The jawbones are subject to cyst-like or psuedocyst structures such as the salivary gland depression and traumatic bone cavity. Traumatic bone cyst is best called traumatic bone cavity since this condition does not represent a true cyst. Traumatic bone cavity (TBC) is not unique to the jawbones; it is also described in the long bones and is known as a simple solitary bone cyst or unicameral cyst (UBC) occurring mostly in the humerus or femur, close to the epiphyseal plate of children (1). The long bone simple cyst is similar to the jaw traumatic bone cavity radiographically and occurs in the same age range. Trauma has been suggested as the etiology along with other non-substantiated theories such as cystic degeneration of a preexisting tumor or of the fatty marrow in the area. The latter theory is just that without any scientific evidence to support it.

Some reports suggest that it is more common in males (2) while others report equal distribution between males and females (1). The long bone counterpart is more common in males by a ratio of 2.5:1. Most reports agree that the average age of occurrence is below 20 years of age (1-2). These lesions can occur, but are uncommon, over the age of 30. Kaugars reported a higher number of traumatic bone cavity in African American females compared to the literature (1). The latter patients were over the age of 30 (1-2). This may suggest an association with florid cemento-osseous dysplasia. In the mouth, mandible is the most commonly affected area, where over 95% of the cases occur, especially in the posterior premolar-molar area. They rarely extend to the ramus; therefore this case would be unique in that it extends very high into the ramus. Also, TBC are known to cross the midline anteriorly. In one study, 27% were anterior to the canine and some crossed the midline. They are usually unilocular and radiolucent, typically above the alveolar canal and in many cases with a scalloped superior border spreading between the roots of teeth. The latter are vital and are frequently found hanging within the empty cavity. About 25% of the lesions present in the anterior mandible apical to the canine tooth and usually are round and unilocular, which can be mistaken for a periapical lesion leading to an unnecessary endondontic treatment. Therefore, it is important to test the vitality of the teeth and carefully examine the radiographs for changes consistent with a periapical granuloma or cyst. Large, expansile and multilocular traumatic bone cavities (as is the case in the condyle of this patient) have been described, but are rare. Expansion is not characteristic of TBC but it is described in about 26% of the cases (1). They are otherwise asymptomatic. The margins of these lesions range from very well defined to corticated to punched out. Pathologic fractures associated with traumatic bone cavity have been described in the jaws, but are rare. They are however more common with those of the long bones.

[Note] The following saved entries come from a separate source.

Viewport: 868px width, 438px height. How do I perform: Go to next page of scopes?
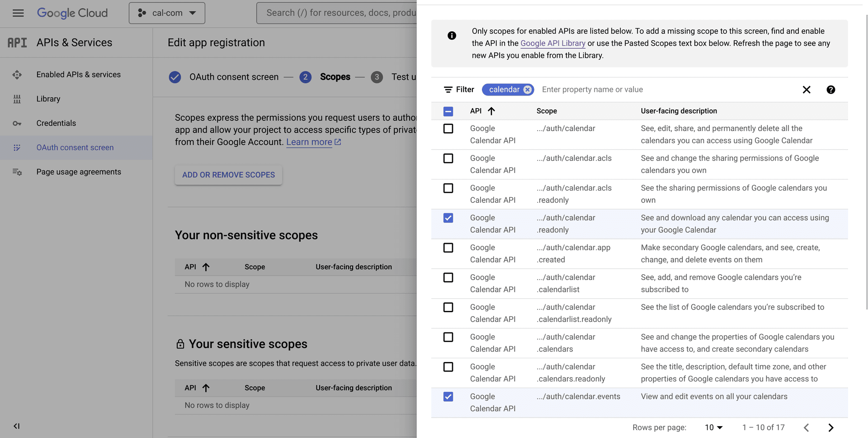830,428
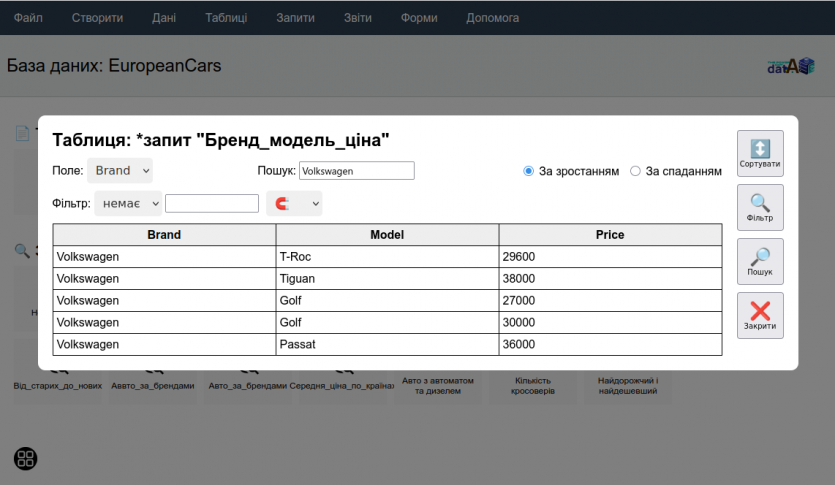The height and width of the screenshot is (485, 835).
Task: Open the Звіти menu
Action: 357,18
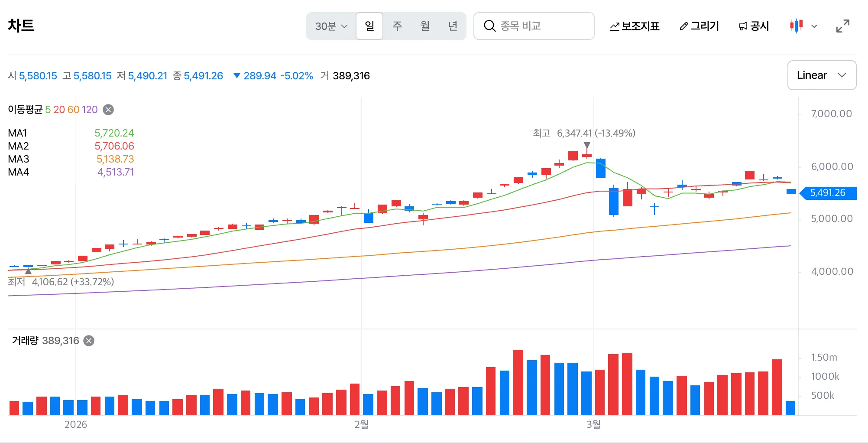Remove the 이동평균 indicator with its X icon
The image size is (868, 443).
(x=108, y=110)
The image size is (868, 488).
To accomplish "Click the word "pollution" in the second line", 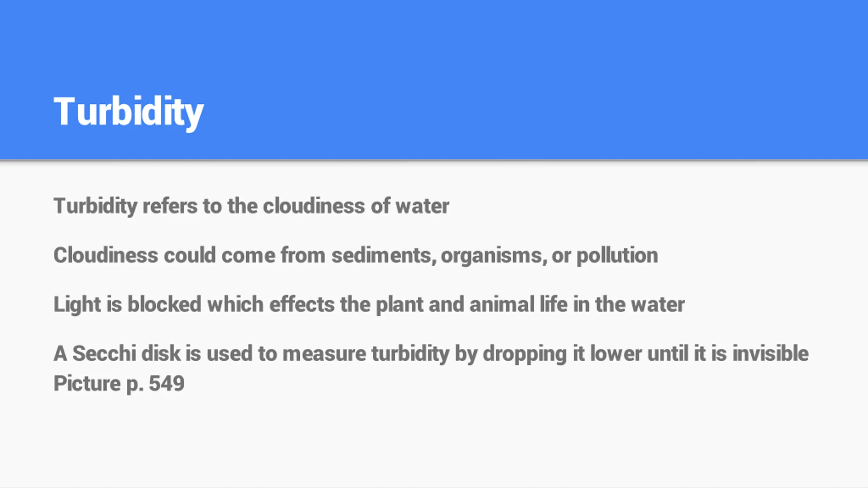I will pos(617,255).
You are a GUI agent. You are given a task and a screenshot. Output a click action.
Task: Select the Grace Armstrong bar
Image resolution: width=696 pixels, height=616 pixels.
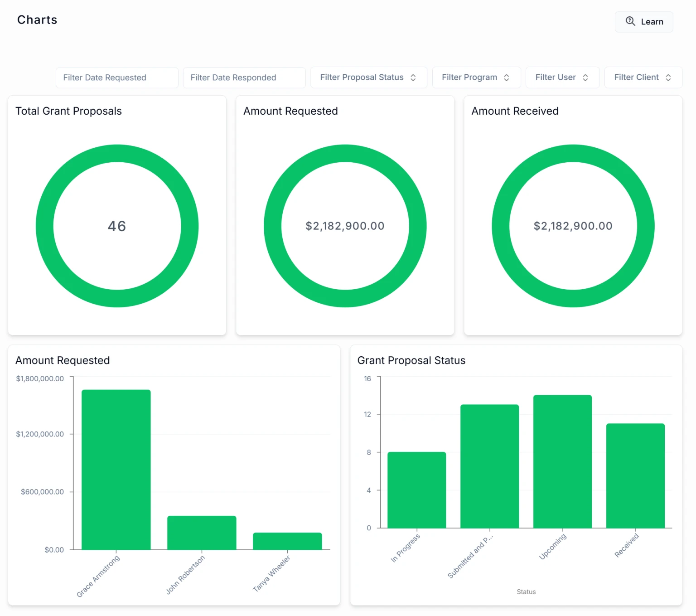click(x=116, y=469)

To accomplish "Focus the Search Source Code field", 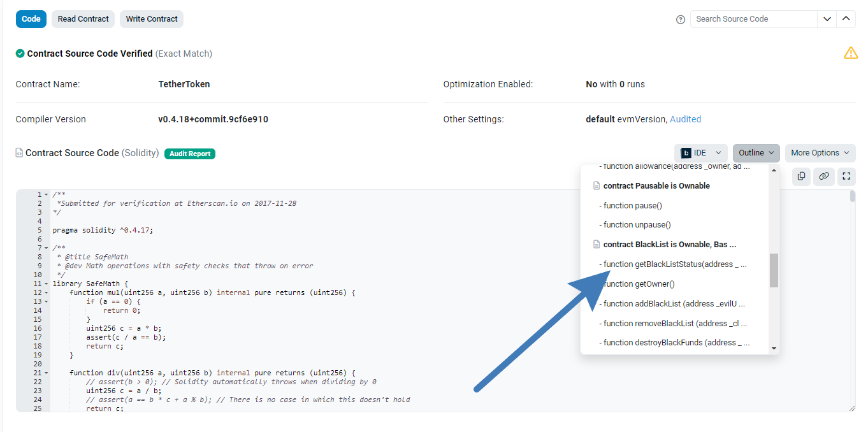I will [x=753, y=19].
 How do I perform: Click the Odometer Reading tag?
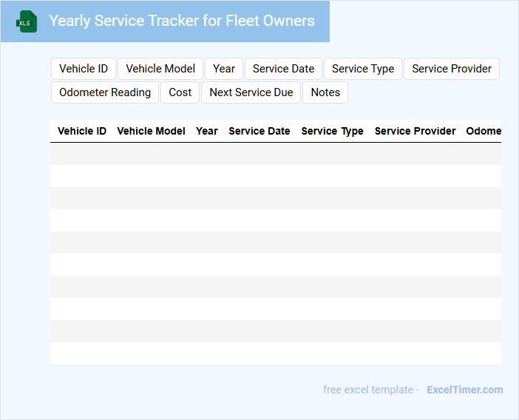pyautogui.click(x=105, y=92)
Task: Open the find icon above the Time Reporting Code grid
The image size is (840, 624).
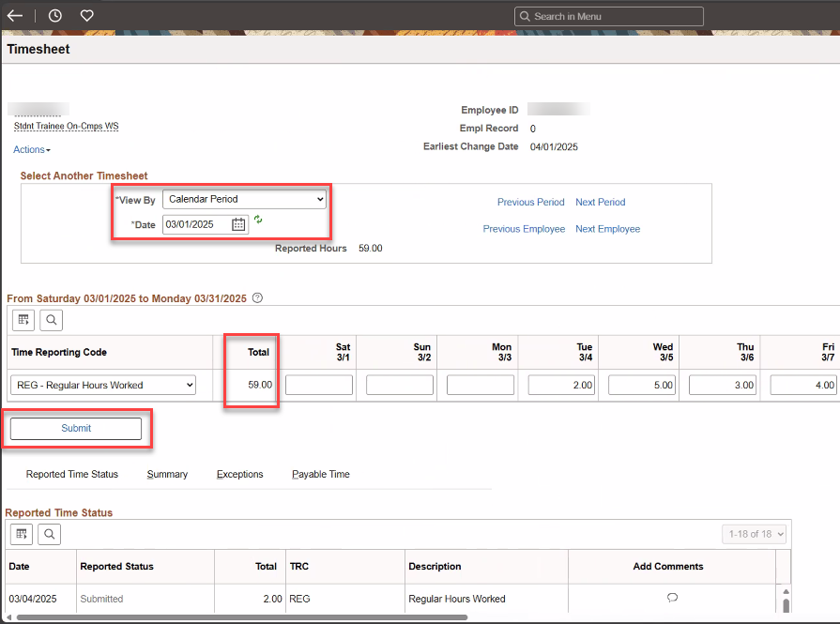Action: [51, 320]
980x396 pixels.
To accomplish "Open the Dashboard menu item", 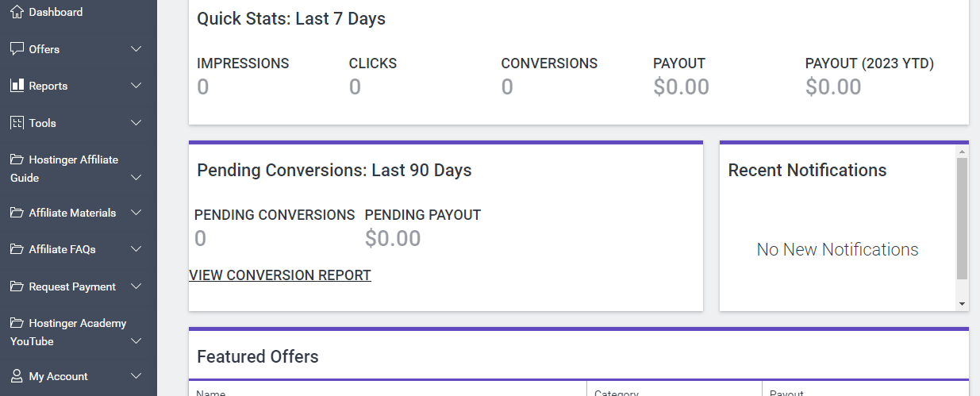I will pyautogui.click(x=56, y=12).
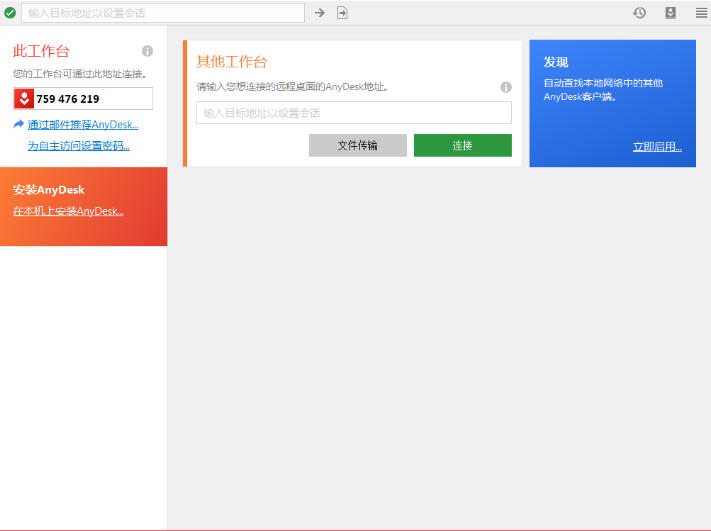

Clinically, surgeons report an empty cavity at entrance in about two thirds of the cases and straw-colored fluid filled cavities in about one third of the cases. Blood clot is also present occasionally. The bony cavity is scraped to generate bleeding, which is considered the treatment of choice for this condition. Other methods of treatment have been tried, such as packing the curetted cavity with autogenous blood, autogenous bone and hydroxyapetite (2). Various other reports demonstrate healing of traumatic bone cavity after injection of autogenous blood, after aspiration and after endodontic treatment. These lesions may spontaneously heal, but rarely. Biopsy material consists of fragments of viable bone and loose connective tissue, as reported in our case. Osteoclast-like giant cells have also been described in a few cases (1-2). Exploration surgery usually leads to healing. Recurrence is rare.

2. Odontogenic Keratocyst (OKC)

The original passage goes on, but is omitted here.